• _Exercise goal_: Return exactly, and only, the lines from the line containing "Grab ingredients (651, 233)" through the final line of the records below, both included.

Data section section start

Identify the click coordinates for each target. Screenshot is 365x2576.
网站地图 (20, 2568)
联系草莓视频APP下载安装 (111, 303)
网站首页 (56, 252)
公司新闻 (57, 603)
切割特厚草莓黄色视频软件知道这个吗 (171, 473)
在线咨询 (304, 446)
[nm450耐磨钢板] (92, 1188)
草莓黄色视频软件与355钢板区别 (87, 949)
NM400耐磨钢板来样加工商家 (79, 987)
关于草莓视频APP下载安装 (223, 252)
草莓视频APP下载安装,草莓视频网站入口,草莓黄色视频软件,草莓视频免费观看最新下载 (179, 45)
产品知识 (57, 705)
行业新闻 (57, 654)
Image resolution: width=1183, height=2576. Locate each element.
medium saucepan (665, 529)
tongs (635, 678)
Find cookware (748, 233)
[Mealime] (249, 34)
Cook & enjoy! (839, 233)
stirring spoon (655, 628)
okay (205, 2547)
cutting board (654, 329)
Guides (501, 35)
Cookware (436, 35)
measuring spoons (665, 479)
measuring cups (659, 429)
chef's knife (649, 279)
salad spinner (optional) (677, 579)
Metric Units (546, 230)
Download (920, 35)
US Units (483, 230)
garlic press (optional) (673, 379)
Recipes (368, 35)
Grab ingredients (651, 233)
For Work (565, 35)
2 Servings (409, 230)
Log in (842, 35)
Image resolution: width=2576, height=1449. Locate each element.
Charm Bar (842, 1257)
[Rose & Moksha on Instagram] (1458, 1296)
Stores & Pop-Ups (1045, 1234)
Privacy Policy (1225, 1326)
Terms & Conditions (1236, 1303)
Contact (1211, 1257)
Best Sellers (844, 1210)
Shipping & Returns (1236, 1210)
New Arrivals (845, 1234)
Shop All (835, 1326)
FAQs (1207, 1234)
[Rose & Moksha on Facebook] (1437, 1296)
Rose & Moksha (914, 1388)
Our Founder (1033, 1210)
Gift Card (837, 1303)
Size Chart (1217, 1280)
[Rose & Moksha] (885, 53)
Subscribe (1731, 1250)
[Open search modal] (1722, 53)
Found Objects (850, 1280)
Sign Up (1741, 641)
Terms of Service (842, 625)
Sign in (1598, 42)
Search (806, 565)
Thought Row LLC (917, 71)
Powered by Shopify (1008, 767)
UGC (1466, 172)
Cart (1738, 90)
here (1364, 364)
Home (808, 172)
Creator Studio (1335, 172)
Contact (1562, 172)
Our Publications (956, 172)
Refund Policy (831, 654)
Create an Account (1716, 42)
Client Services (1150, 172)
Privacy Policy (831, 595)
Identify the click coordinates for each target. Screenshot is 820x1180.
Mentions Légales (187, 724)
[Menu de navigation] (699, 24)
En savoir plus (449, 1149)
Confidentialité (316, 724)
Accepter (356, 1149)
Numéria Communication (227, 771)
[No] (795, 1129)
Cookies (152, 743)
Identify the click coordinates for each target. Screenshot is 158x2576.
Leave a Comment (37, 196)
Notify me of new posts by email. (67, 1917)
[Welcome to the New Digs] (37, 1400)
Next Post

Data section section end

• _Solved problem_:
Grab ingredients (651, 233)
For Work (565, 35)
2 Servings (409, 230)
Log in (842, 35)
Image resolution: width=2576, height=1449. Locate each element.
Charm Bar (842, 1257)
[Rose & Moksha on Instagram] (1458, 1296)
Stores & Pop-Ups (1045, 1234)
Privacy Policy (1225, 1326)
Terms & Conditions (1236, 1303)
Contact (1211, 1257)
Best Sellers (844, 1210)
Shipping & Returns (1236, 1210)
New Arrivals (845, 1234)
Shop All (835, 1326)
FAQs (1207, 1234)
[Rose & Moksha on Facebook] (1437, 1296)
Rose & Moksha (914, 1388)
Our Founder (1033, 1210)
Gift Card (837, 1303)
Size Chart (1217, 1280)
[Rose & Moksha] (885, 53)
Subscribe (1731, 1250)
[Open search modal] (1722, 53)
Found Objects (850, 1280)
Sign Up (1741, 641)
Terms of Service (842, 625)
Sign in (1598, 42)
Search (806, 565)
Thought Row LLC (917, 71)
Powered by Shopify (1008, 767)
UGC (1466, 172)
Cart (1738, 90)
here (1364, 364)
Home (808, 172)
Creator Studio (1335, 172)
Contact (1562, 172)
Our Publications (956, 172)
Refund Policy (831, 654)
Create an Account (1716, 42)
Client Services (1150, 172)
Privacy Policy (831, 595)
Identify the click coordinates for each target. Screenshot is 820x1180.
Mentions Légales (187, 724)
[Menu de navigation] (699, 24)
En savoir plus (449, 1149)
Confidentialité (316, 724)
Accepter (356, 1149)
Numéria Communication (227, 771)
[No] (795, 1129)
Cookies (152, 743)
Identify the click coordinates for each target. Screenshot is 158x2576.
Leave a Comment (37, 196)
Notify me of new posts by email. (67, 1917)
[Welcome to the New Digs] (37, 1400)
Next Post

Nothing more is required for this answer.